Rüdiger Siechau, Hamburg

Weil sich SPD und Grüne in Bremen eine Rekommunalisierung der Müll-Entsorgung nicht zutrauen, hat die Arbeitnehmerkammer zwei Geschäftsführer eingeladen, die in ihren Städten – Hamburg und München – seit Jahren die Entsorgung kommunal organisieren. In Hamburg sogar in der auch für Bremen diskutierten Rechtsform einer „Anstalt öffentlichen Rechts“. Auch der Münchener Geschäftsführer, Helmut Schmidt, hält diese Rechtsform für optimal – darin herrschte Einigkeit.

Kann Bremen sich trauen, den gesamten Müllbereich nach dem Auslaufen der Privatisierungs-Verträge 2018 wieder kommunal zu organisierten? Das war die Frage, die Maike Schäfter (Grüne) und Arno Gottschalk (SPD) an die Gäste hatten.

Rüdiger Siechau, seit 1995 Geschäftsführer der „Stadtreinigung Hamburg“, die dort auch Müllabfuhr und Müllverbrennung unter ihrem Dach organisiert, gab den Ball zurück: „Sie müssen entscheiden: Was wollen Sie erreichen?“ Dass die Arbeitskräfte, die derzeit in der Müllentsorgung beschäftigt sind, das auch weiter machen, insbesondere wenn sie zu einem kommunalen Arbeitgeber übergeleitet werden – das war für Siechau überhaupt keine Frage wert. Und warum sollte die Firma Nehlsen, die derzeit die Müllentsorgung organisiert, ihre Infrastruktur nicht der Stadt verkaufen, wenn sie diese nach 2018 nicht mehr braucht? „Ich kenne Herrn Wilcken als ehrlichen Menschen“, sagte er mit Blick auf den neben ihm sitzenden Nehlsen-Chef Hans-Dieter Wilcken.

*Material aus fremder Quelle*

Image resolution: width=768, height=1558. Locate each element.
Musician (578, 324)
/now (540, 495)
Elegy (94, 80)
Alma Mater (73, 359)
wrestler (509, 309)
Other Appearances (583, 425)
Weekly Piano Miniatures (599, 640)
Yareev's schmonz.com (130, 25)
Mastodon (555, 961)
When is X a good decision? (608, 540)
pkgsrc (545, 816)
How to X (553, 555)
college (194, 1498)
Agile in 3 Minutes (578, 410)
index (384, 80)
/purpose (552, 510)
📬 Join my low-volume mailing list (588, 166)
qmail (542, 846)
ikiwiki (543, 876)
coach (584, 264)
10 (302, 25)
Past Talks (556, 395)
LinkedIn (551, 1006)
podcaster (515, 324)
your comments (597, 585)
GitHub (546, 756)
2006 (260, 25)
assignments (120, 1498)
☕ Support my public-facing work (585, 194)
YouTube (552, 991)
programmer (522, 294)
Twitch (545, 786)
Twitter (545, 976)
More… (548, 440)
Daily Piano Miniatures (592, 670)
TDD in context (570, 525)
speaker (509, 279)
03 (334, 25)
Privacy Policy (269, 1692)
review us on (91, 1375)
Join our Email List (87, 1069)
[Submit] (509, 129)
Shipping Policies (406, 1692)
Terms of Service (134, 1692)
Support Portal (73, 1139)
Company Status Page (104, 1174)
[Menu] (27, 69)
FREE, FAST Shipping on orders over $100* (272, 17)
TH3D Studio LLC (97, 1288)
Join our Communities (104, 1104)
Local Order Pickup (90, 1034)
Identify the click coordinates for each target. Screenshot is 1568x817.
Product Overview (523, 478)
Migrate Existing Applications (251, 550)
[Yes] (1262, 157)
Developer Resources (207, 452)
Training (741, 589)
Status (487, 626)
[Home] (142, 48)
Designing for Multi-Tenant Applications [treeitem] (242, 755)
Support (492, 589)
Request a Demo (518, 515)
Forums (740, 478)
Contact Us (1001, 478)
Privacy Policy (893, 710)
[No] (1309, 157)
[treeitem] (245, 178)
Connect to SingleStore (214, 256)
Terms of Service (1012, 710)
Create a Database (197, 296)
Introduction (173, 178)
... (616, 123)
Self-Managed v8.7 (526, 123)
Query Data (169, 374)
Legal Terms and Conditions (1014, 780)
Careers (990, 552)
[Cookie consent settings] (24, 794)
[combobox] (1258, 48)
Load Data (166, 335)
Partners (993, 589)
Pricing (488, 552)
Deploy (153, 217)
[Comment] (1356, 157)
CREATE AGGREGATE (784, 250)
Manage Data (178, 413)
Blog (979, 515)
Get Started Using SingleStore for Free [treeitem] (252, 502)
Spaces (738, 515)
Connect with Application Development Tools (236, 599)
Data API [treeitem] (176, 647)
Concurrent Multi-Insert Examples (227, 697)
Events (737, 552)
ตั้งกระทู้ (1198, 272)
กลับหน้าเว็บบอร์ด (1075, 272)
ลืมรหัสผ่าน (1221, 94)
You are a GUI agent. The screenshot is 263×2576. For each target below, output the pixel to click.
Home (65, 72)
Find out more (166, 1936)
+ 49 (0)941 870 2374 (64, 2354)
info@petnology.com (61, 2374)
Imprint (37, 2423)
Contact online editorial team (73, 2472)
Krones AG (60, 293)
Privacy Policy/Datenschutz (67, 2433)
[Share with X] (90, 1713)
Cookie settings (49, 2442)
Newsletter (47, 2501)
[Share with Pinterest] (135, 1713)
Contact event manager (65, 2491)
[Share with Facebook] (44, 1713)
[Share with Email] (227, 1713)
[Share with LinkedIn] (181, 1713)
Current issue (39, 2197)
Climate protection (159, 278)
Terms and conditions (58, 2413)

Dann fügte Siechau noch einen Satz hinzu, der zeigte, dass er die Bremer Situation sehr genau kennt: „Mischmasch, um jedem einen Gefallen zu tun – das würde ich nicht machen.“ Das ist aber das, was SPD und Grüne favorisieren: ein bisschen kommunalen Einfluss nehmen über eine Minderheits-Beteiligung und die privatwirtschaftliche Federführung Nehlsen überlassen. Siechau erklärte, warum er davon nichts hält: Alle Aufgaben, die eine Anstalt öffentlichen Rechts als hoheitliche Aufgabe erledigt, sind nicht mit Mehrwertsteuer und Gewinnerwartung belegt – das spart nach seiner Schätzung mehr als 20 Prozent der durch Gebühren zu finanzierenden Kosten. Zudem, so Siechau, gibt es an „Schnittstellen zu Dritten“ immer Probleme. Konkret: Wie will die Stadt auf eine als Gewinn-Betrieb angelegte Müllentsorgung Einfluss nehmen? „Da hängen Sie als Kommune doch immer am Fliegenfänger.“ So charakterisierte er die Lage dieser Partnerschaften.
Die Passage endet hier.